Related Publications:

[ORB-SLAM3] Carlos Campos, Richard Elvira, Juan J. Gómez Rodríguez, José M. M. Montiel and Juan D. Tardós, ORB-SLAM3: An Accurate Open-Source Library for Visual, Visual-Inertial and Multi-Map SLAM, IEEE Transactions on Robotics 37(6):1874-1890, Dec. 2021. PDF.

[IMU-Initialization] Carlos Campos, J. M. M. Montiel and Juan D. Tardós, Inertial-Only Optimization for Visual-Inertial Initialization, ICRA 2020. PDF

[ORBSLAM-Atlas] Richard Elvira, J. M. M. Montiel and Juan D. Tardós, ORBSLAM-Atlas: a robust and accurate multi-map system, IROS 2019. PDF.

[ORBSLAM-VI] Raúl Mur-Artal, and Juan D. Tardós, Visual-inertial monocular SLAM with map reuse, IEEE Robotics and Automation Letters, vol. 2 no. 2, pp. 796-803, 2017. PDF.

[Stereo and RGB-D] Raúl Mur-Artal and Juan D. Tardós. ORB-SLAM2: an Open-Source SLAM System for Monocular, Stereo and RGB-D Cameras. IEEE Transactions on Robotics, vol. 33, no. 5, pp. 1255-1262, 2017. PDF.
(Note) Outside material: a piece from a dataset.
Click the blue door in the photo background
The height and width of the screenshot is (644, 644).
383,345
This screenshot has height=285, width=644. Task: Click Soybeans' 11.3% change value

[Monocular] Raúl Mur-Artal, José M. M. Montiel and Juan D. Tardós. ORB-SLAM: A Versatile and Accurate Monocular SLAM System. IEEE Transactions on Robotics, vol. 31, no. 5, pp. 1147-1163, 2015. (2015 IEEE Transactions on Robotics Best Paper Award). PDF.

[DBoW2 Place Recognition] Dorian Gálvez-López and Juan D. Tardós. Bags of Binary Words for Fast Place Recognition in Image Sequences. IEEE Transactions on Robotics, vol. 28, no. 5, pp. 1188-1197, 2012. PDF

1. License

ORB-SLAM3 is released under GPLv3 license. For a list of all code/library dependencies (and associated licenses), please see Dependencies.md.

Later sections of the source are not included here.